Sadly, the cushioning makes them a bit stuffy and hot at the front.
They offer medium to high arch support, and they’re great if you happen to have a high arch and need a bit of that extra supportiveness for your foot.
The sad part is that the foam in these shoes starts to break down rather quickly and if you’re a long-distance runner they will be almost unusable after roughly five hundred miles.
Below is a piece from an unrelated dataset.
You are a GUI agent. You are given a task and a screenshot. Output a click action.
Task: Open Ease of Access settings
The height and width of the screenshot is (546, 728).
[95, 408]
They come at a great price, but that is the real cost.
- Great, tight cushioning
- They are a great fit
- Extremely lightweight
- They come at a great price
- Good arch support for high arches
- The front is not breathable enough
- The foam starts breaking down after a few hundred miles
For someone with heel pain problems, these will be one of the best shoes they can get because of one outstanding thing – the cushioning around the heel.
The cushioning is tight and effective and will almost certainly help with any heel pain you might have.
Other than that, the shoes are quite lightweight, and the underfoot is especially springy.
They will be a good fit for most people out there, though there is one slight problem – the toe box is tighter than you might expect.
In addition to all that, the shoes offer great arch support, and if you have a high arch, you might want to try these on.
The only other major issue is the lack of breathability, and that might be a problem in the summer months.
- Better price than most competitors
- The underfoot is quite springy
- Extremely comfortable and a good fit
- They offer good arch support
- The heel is tightly cushioned
- Tight toe box
- Lack of proper breathability
These are definitely one of the best shoes out there for people who have problems with pain in their heels.
They are made to be lightweight with a toe box that you can comfortably move in and a heel that’s properly cupped and supported.
The cushioning is excellent, and so is the overall shock absorption.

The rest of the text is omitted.